このブランド消滅の窮地にあって、独自の動きを見せたのが日本の熱狂的なエンスージアスト(インポーター)たちでした。当時、日本市場からは「往年の名車であるG4やG12を、もう一度新車で走らせたい」という熱烈な要望があり、破産直前のジネッタ社でも少数が継続生産されていたのです。ジネッタ社の破産によってその供給が途絶えることを恐れた日本のインポーターは、管財人からG4およびG12の販売権と知的財産権を買い取るという大胆な行動に出ます。

そして「オリジナルを再現できるのは、彼らしかいない」と、製造の依頼を持ち込んだ先が、1990年にアイバーとトレバーのウォークレット兄弟が立ち上げていたデザイン工房「DARE社」でした。

この日本からの情熱的なオファーを受け、DARE社は元のジネッタ社から生産治具(ジグ)やモールド(型)を引き取り、本格的な自動車製造メーカーとして復帰を果たします。(のちにDARE社はすべての製造権利と型を完全取得)

この復刻プロジェクトには、アイバーの息子であるマーク・ウォークレットをはじめとする次世代のエンジニアたちも参画。父親たちの天才的な設計思想を受け継ぎながら、1990年代後半にかけて3DCADなどの最新テクノロジーを導入。フォード製Zetecインジェクションエンジンの適合や足回りの近代化など、クラシック・ジネッタの図面を現代のロードカーとしてアップデートする大仕事をやってのけました。

こうして誕生した「DARE世代」の車両は、1960年代の美しい佇まいと、現代の道でも安心して走れる高い信頼性を両立し、日本のファンに熱狂的に迎えられることとなったのです。

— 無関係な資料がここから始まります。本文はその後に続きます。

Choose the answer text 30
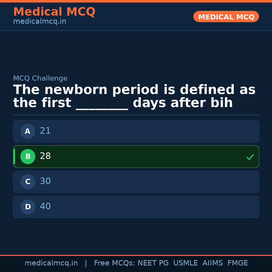The width and height of the screenshot is (272, 272). (x=45, y=181)
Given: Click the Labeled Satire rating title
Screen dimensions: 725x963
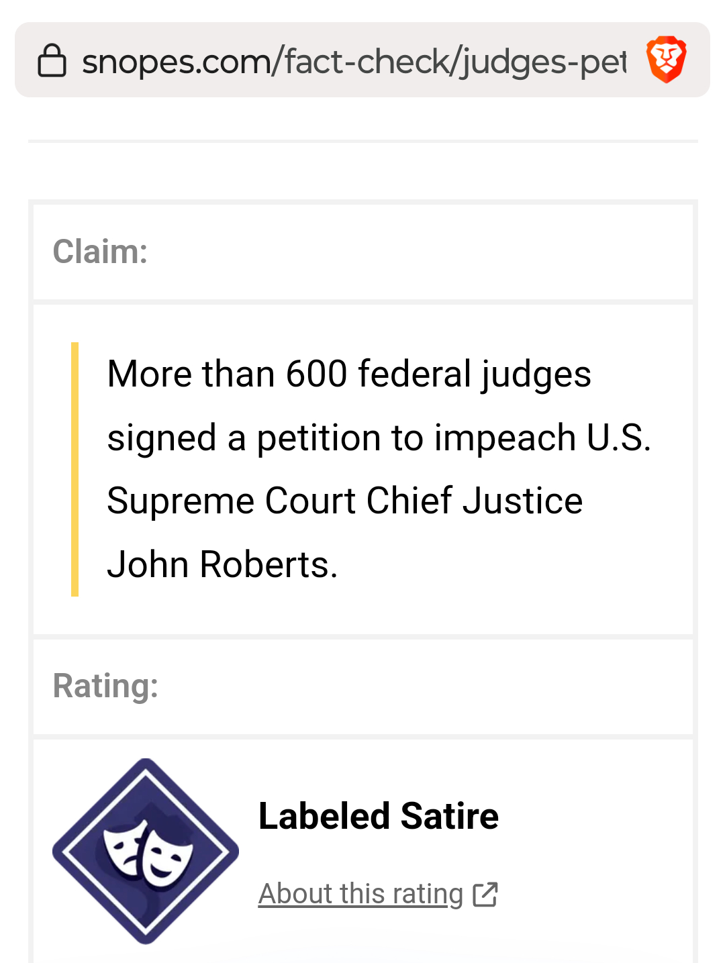Looking at the screenshot, I should pos(378,816).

2005年以降~現在:新生GINETTAの躍進と、DARE社の現在

新生GINETTA社(ローレンス・トムリンソン時代)

2005年、レーサーであり大富豪のローレンス・トムリンソン(LNTグループ)がGINETTA社を買収。ここからブランドは劇的な近代化を遂げます。現在は「英国最大の本格レーシングカーコンストラクター」として、ル・マン24時間耐久レースを戦うLMP3プロトタイプや、GT4レーシングカー(G56など)を自社開発。世界中のモータースポーツシーンで巨大な成功を収め続けています。

DARE社の現在

一方、ウォークレット兄弟の血統を受け継ぐDARE社は、現在もイギリスの工房で、G4やG12のパーツ供給や、世界中のコアなコレクターからのバックオーダーに応える限定的なハンドメイド生産を静かに続けています。

Heritage for the Future

時代を席巻したクラシック・ジネッタへの想い

私たちのショールームの看板に掲げられた「Witham Cars(ウィザムカーズ)」という屋号。 これは、自動車メーカーとしてのジネッタが本格的な量産への第一歩を踏み出し、伝説の名車「G4」をこの世に送り出した歴史的な聖地、英国エセックス州ウィザム(Witham)の地名に由来しています。
私たちは創業当初から、ジネッタというブランド、そしてウォークレット兄弟が紡いだライトウェイトスポーツの歴史に特別な、そして強いリスペクトと想い入れを抱いてまいりました。

時代を席巻したクラシック・ジネッタの、あの軽さ、狂おしいほどのダイレクト感、そして美しさ。私たちはこれまで数多くのクラシック・ジネッタを取り扱ってきた実績を基に、その濃密なDNAを凝縮し現代へと繋ぐDARE世代を中心とした至高のハンドリングマシーンを、誇りをもって最良のコンディションでお届けします。